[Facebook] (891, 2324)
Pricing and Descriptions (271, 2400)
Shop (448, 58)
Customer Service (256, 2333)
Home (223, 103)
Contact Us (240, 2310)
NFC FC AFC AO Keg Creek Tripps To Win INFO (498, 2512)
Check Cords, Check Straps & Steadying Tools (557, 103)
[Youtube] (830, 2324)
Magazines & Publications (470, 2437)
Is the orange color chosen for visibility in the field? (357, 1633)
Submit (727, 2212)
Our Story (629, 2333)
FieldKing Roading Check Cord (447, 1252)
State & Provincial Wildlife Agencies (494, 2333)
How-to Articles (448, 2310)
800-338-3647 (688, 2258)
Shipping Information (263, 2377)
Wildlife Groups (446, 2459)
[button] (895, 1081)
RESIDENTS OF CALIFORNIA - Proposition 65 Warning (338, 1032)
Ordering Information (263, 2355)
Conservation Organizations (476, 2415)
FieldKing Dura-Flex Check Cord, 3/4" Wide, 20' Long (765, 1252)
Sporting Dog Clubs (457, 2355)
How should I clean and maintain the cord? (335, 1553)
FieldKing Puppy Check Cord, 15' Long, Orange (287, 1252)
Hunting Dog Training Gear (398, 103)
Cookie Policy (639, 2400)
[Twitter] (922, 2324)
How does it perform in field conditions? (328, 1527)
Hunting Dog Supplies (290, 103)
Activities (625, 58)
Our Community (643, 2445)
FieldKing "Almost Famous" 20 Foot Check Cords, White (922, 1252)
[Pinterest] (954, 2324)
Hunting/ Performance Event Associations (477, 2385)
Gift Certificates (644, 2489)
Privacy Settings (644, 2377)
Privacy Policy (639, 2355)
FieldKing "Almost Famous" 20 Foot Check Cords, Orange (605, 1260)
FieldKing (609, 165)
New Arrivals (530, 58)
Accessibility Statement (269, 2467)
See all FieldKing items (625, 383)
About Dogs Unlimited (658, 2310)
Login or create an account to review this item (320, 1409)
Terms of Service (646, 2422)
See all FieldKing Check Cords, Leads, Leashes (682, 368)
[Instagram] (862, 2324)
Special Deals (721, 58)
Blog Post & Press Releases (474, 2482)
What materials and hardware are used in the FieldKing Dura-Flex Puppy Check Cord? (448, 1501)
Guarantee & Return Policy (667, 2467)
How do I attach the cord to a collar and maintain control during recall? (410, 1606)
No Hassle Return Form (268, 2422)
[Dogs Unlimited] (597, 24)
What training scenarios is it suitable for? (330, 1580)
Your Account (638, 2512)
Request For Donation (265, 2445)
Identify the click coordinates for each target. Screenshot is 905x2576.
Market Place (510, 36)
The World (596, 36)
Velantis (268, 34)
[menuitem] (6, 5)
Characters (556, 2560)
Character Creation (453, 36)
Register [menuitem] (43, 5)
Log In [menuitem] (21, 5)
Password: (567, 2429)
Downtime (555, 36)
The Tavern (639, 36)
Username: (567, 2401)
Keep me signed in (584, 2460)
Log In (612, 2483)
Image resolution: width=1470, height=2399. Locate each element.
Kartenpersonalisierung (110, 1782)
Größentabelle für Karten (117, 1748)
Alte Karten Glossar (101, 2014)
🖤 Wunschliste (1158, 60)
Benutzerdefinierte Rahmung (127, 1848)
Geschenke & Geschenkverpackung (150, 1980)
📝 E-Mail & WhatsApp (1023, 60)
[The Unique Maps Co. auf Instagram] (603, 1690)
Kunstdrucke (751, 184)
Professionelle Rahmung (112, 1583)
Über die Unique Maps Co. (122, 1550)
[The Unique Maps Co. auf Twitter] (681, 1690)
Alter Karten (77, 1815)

**********

-- Assignment --
Exactly as they appear above, give the entries again.

-- Result below --
[Facebook] (891, 2324)
Pricing and Descriptions (271, 2400)
Shop (448, 58)
Customer Service (256, 2333)
Home (223, 103)
Contact Us (240, 2310)
NFC FC AFC AO Keg Creek Tripps To Win INFO (498, 2512)
Check Cords, Check Straps & Steadying Tools (557, 103)
[Youtube] (830, 2324)
Magazines & Publications (470, 2437)
Is the orange color chosen for visibility in the field? (357, 1633)
Submit (727, 2212)
Our Story (629, 2333)
FieldKing Roading Check Cord (447, 1252)
State & Provincial Wildlife Agencies (494, 2333)
How-to Articles (448, 2310)
800-338-3647 (688, 2258)
Shipping Information (263, 2377)
Wildlife Groups (446, 2459)
[button] (895, 1081)
RESIDENTS OF CALIFORNIA - Proposition 65 Warning (338, 1032)
Ordering Information (263, 2355)
Conservation Organizations (476, 2415)
FieldKing Dura-Flex Check Cord, 3/4" Wide, 20' Long (765, 1252)
Sporting Dog Clubs (457, 2355)
How should I clean and maintain the cord? (335, 1553)
FieldKing Puppy Check Cord, 15' Long, Orange (287, 1252)
Hunting Dog Training Gear (398, 103)
Cookie Policy (639, 2400)
[Twitter] (922, 2324)
How does it perform in field conditions? (328, 1527)
Hunting Dog Supplies (290, 103)
Activities (625, 58)
Our Community (643, 2445)
FieldKing "Almost Famous" 20 Foot Check Cords, White (922, 1252)
[Pinterest] (954, 2324)
Hunting/ Performance Event Associations (477, 2385)
Gift Certificates (644, 2489)
Privacy Settings (644, 2377)
Privacy Policy (639, 2355)
FieldKing "Almost Famous" 20 Foot Check Cords, Orange (605, 1260)
FieldKing (609, 165)
New Arrivals (530, 58)
Accessibility Statement (269, 2467)
See all FieldKing items (625, 383)
About Dogs Unlimited (658, 2310)
Login or create an account to review this item (320, 1409)
Terms of Service (646, 2422)
See all FieldKing Check Cords, Leads, Leashes (682, 368)
[Instagram] (862, 2324)
Special Deals (721, 58)
Blog Post & Press Releases (474, 2482)
What materials and hardware are used in the FieldKing Dura-Flex Puppy Check Cord? (448, 1501)
Guarantee & Return Policy (667, 2467)
How do I attach the cord to a collar and maintain control during recall? (410, 1606)
No Hassle Return Form (268, 2422)
[Dogs Unlimited] (597, 24)
What training scenarios is it suitable for? (330, 1580)
Your Account (638, 2512)
Request For Donation (265, 2445)
Identify the click coordinates for each target. Screenshot is 905x2576.
Market Place (510, 36)
The World (596, 36)
Velantis (268, 34)
[menuitem] (6, 5)
Characters (556, 2560)
Character Creation (453, 36)
Register [menuitem] (43, 5)
Log In [menuitem] (21, 5)
Password: (567, 2429)
Downtime (555, 36)
The Tavern (639, 36)
Username: (567, 2401)
Keep me signed in (584, 2460)
Log In (612, 2483)
Image resolution: width=1470, height=2399. Locate each element.
Kartenpersonalisierung (110, 1782)
Größentabelle für Karten (117, 1748)
Alte Karten Glossar (101, 2014)
🖤 Wunschliste (1158, 60)
Benutzerdefinierte Rahmung (127, 1848)
Geschenke & Geschenkverpackung (150, 1980)
📝 E-Mail & WhatsApp (1023, 60)
[The Unique Maps Co. auf Instagram] (603, 1690)
Kunstdrucke (751, 184)
Professionelle Rahmung (112, 1583)
Über die Unique Maps Co. (122, 1550)
[The Unique Maps Co. auf Twitter] (681, 1690)
Alter Karten (77, 1815)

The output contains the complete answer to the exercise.